The contrast in booking philosophies is stark. SmackDown operates as an episodic television drama where the wrestling matches are often secondary to the overarching storyline. Dynamite still leans heavily into the in-ring product as its primary selling point. The April 24 SmackDown numbers suggest that the casual audience vastly prefers the former right now.

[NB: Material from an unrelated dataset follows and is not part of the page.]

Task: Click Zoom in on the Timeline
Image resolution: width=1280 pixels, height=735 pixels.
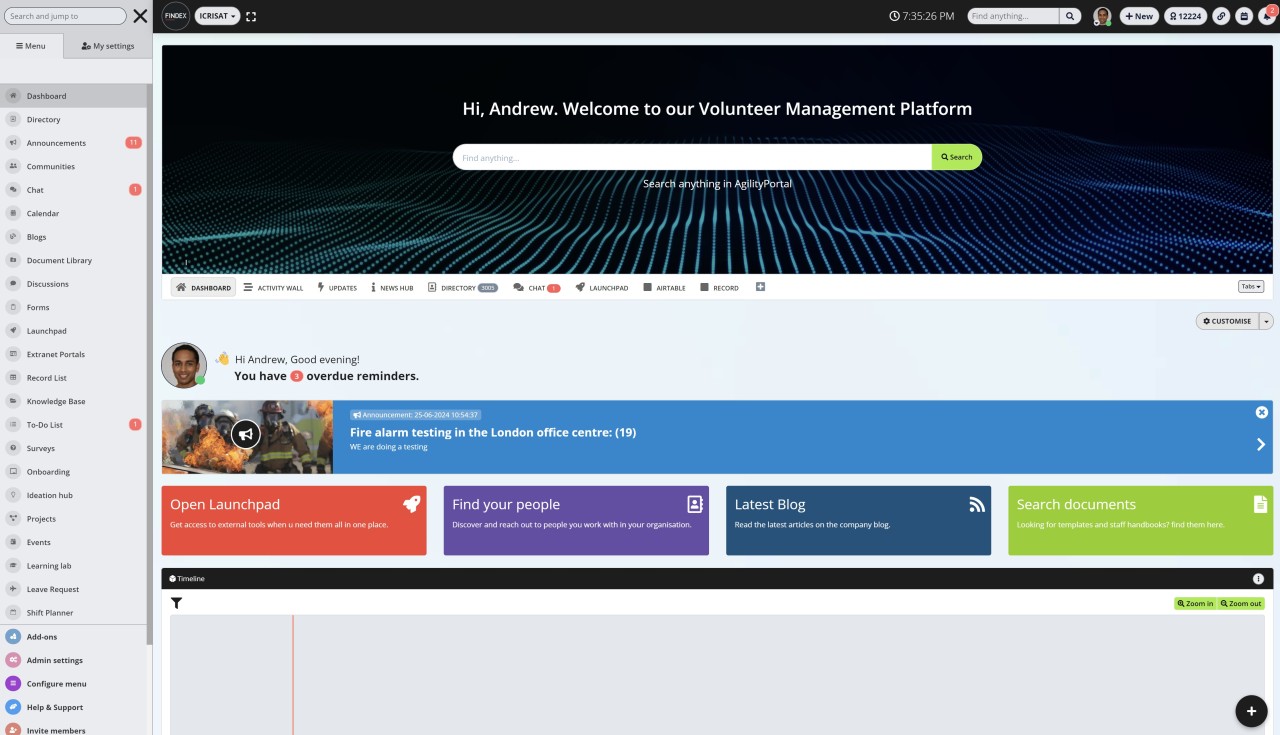Action: click(1195, 603)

If you look at the ratings trends, the soap opera elements of the Bloodline are drawing significantly higher numbers than the technical clinics being put on elsewhere. This isn't a knock on AEW's in-ring quality, but rather an observation of what currently drives mass television viewership in 2026. Drama sells. Characters sell. Cody Rhodes, framed as the ultimate protagonist against a seemingly insurmountable faction, is the easiest story in the world to sell to a broad audience.
The final verdict
Backlash is going to be a loud, raucous show. The international crowds always deliver a unique atmosphere that elevates the in-ring action. But from a booking perspective, it is a stepping stone. It is a bridge between the fallout of Las Vegas and the build towards SummerSlam.
Cody Rhodes retains. The Bloodline regroups. The SmackDown audience numbers will likely remain steady, hovering around that two million mark, provided they keep the main event tension high. The real test will be whether they can fix the midcard before the post-WrestleMania glow completely fades.
This is the reality of modern WWE booking. It isn't just about who wins and loses; it is about managing audience expectations and television ratings week over week. The April 24 show was a solid hold, but they need to give us more than just Bloodline drama if they want to grow the audience heading into the hottest part of the year. The blueprint is there, but the execution needs tightening before the summer slump hits.